How does s64ilp32 work?
=======================
The s64ilp32 is the same as the s64lp64 compat mode from a hardware
view, i.e., MXL=SXL=64 + UXL=32. Because the s64ilp32 uses CONFIG_32BIT
of Linux, it only supports u32ilp32 abi user space, the current standard
rv32 software ecosystem, and it can't work with u64lp64 abi (I don't
want that complex and useless stuff). But it may work with u64ilp32 in the
future; now, the s64ilp32 depends on the UXL=32 feature of the hardware.

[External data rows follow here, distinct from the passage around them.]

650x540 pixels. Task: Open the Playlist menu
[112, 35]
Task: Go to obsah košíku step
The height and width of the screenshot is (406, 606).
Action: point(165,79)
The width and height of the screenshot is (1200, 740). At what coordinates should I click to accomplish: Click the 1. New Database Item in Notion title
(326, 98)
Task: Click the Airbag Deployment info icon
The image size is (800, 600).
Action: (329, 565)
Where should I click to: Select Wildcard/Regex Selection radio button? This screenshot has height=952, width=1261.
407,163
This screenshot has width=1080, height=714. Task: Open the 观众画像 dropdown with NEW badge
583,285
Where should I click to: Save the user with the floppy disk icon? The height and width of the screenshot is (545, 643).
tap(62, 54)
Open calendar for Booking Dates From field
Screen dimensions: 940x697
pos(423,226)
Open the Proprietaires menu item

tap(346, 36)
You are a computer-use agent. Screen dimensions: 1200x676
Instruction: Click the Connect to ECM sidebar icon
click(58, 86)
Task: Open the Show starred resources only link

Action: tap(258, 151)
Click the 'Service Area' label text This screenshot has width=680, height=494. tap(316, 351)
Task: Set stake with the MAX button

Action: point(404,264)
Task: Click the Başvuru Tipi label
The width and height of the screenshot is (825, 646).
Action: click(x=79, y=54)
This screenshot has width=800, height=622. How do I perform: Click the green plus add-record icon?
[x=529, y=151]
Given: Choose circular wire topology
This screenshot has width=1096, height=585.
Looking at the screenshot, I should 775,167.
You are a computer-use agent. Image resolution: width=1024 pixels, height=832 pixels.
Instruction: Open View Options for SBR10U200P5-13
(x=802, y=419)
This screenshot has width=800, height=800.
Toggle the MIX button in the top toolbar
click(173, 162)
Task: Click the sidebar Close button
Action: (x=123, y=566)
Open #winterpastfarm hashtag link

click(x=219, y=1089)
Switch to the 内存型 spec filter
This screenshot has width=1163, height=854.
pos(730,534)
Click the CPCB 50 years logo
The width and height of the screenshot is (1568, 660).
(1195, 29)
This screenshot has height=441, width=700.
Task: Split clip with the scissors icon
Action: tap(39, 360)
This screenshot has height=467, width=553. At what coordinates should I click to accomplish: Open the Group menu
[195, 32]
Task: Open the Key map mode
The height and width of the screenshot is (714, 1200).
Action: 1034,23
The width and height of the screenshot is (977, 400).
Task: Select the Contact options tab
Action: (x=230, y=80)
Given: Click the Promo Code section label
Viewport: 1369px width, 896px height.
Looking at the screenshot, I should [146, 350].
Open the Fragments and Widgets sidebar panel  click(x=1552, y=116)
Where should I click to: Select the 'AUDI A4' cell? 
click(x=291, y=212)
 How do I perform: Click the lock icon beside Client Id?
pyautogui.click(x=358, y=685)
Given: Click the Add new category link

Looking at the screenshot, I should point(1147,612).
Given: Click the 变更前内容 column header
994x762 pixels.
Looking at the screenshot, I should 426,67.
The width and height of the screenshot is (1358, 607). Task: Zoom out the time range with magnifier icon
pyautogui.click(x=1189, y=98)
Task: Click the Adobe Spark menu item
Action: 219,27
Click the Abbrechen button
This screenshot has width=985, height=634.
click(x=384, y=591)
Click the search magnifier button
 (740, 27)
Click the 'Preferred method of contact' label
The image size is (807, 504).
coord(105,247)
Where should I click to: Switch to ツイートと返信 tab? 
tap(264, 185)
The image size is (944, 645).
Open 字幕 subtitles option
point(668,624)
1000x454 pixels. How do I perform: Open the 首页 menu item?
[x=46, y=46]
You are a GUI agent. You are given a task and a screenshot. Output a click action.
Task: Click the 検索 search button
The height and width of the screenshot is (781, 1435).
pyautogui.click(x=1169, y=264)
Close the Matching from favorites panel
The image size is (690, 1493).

The 64ilp32 gcc still uses sign-extend lw & auipc to generate address
variables because inserting zero-extend instructions to mask the highest
32-bit would cause significant code size and performance problems. Thus,
we invented an OS approach to solve the problem:
 - When satp=bare and start physical address < 2GB, there is no sign-extend
   address problem.
 - When satp=bare and start physical address > 2GB, we need zjpm liked
   hardware extensions to mask high 32bit.
   (Fortunately, all existed SoCs' (D1/D1s/F133, CV1800B, k230, BL808)
    start physical address < 2GB.)
 - When satp=sv39, we invent double mapping to make the sign-extended
   virtual address the same as the zero-extended virtual address.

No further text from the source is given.